In this insight we explore the most recent changes in seaborne exports of the top three global crude producers.

By Jay Maroo

Crude/condensate exports from the “Big-3” producers (Saudi Arabia, US and Russia) fell in December, led by a sharp drop in Russian-origin exports. A decline in December of key seaborne exports, particularly in the case of discounted Russian crude could be seen as bullish, but this is countered by lingering concerns over weak demand as we head into the new year.

Big-3 crude/condensate exports stood at just below 13mbd in December, marking an almost 500kbd m-o-m drop. Of the 500kbd decline, around 300kbd was due to lower exports from Russia, with the remaining 200kbd drop split roughly equally between Saudi Arabia and the US.

The decline in Russian-origin crude exports (i.e. excluding CPC Blend and KEBCO) is only partly driven by seasonality factors such as higher refinery runs and products exports, post-maintenance season. Vortexa data shows an unusually low volume of Russian crude exports from Baltic ports at 3mbd, down by almost 400kbd m-o-m. Russian Black Sea exports were also lower (100kbd m-o-m) but this was offset by higher loadings from Russia Far East of ESPO/Sokol/Sakhalin grades. Vortexa fleet distribution data shows rising counts of ballast tankers located within Russian Baltic waters during late December, possibly indicative of loading cancellations or rescheduling, but that phenomenon has somewhat faded in recent days.

Meanwhile, US exports fell to 3.8mbd in December, even though an anticipated rise in (tax-related) destocking activity would have supported exports towards the end of the year.
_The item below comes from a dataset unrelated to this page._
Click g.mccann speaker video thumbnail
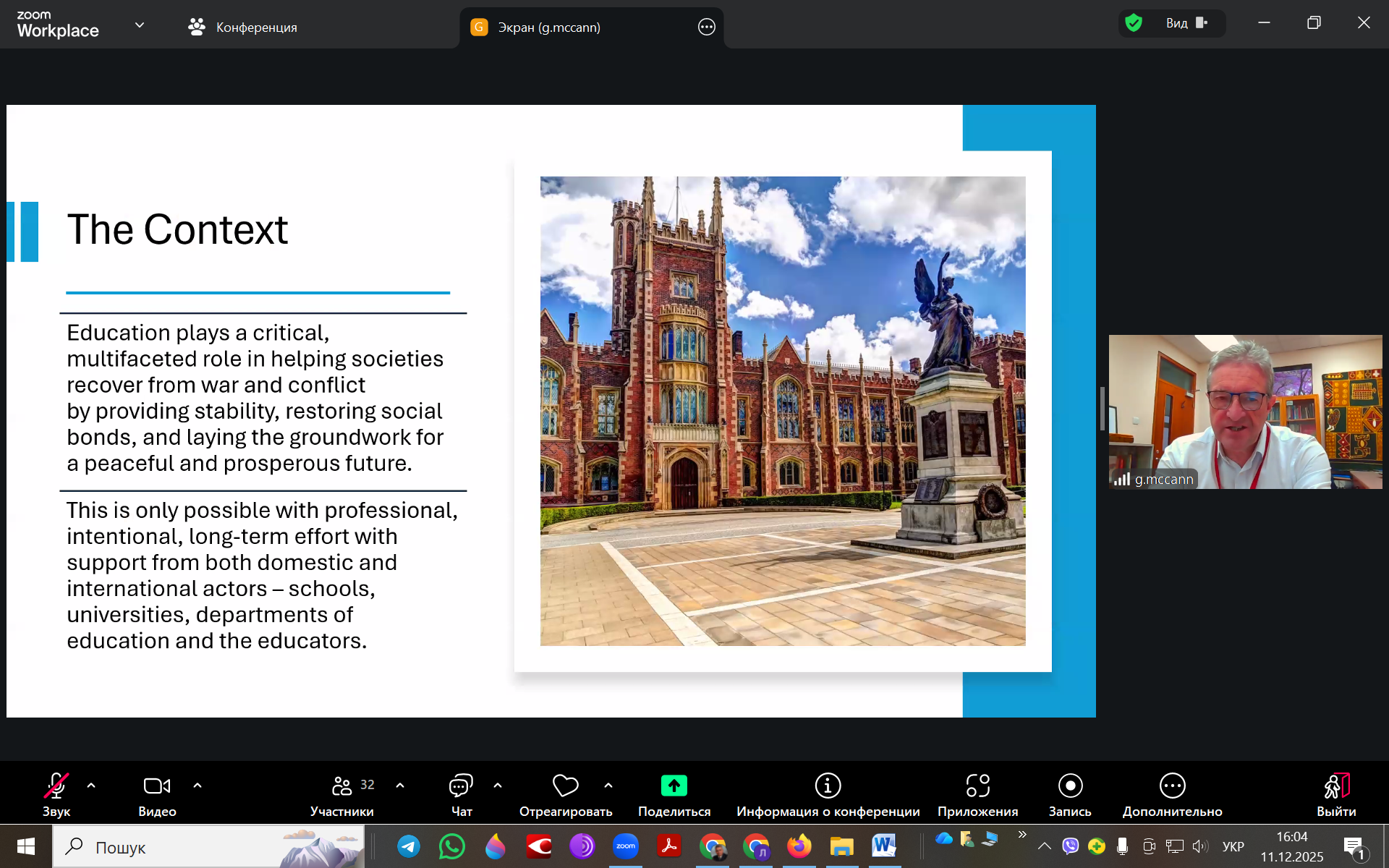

Lower export volumes were likely a function of US refiners raising utilisation rates in recent weeks (EIA data).

Finally Saudi Arabia’s exports held just above 6mbd in December, reiterating its position to moderate supplies for the global market. The most noteworthy change in Saudi exports at the end of 2025 was a sharp (more than 200kbd) reduction in Yanbu crude exports – typically pointed to the European market. This fits with the latest developments in Saudi OSPs rising much higher on a monthly basis for European rather than Asian buyers.

Looking ahead to the rest of the year, Saudi Arabia along with its fellow OPEC members will need to maintain discipline in its policy of moderating supply into the market. This is even after taking into consideration lower crude exports from Russian and other OPEC+ producers due to natural production decline. Over the course of this year, non-OPEC+ supplies (e.g. Brazil, Guyana, Norway…) are likely to grow, and therefore cap opportunities of more OPEC+ supply, especially in a subdued oil demand environment.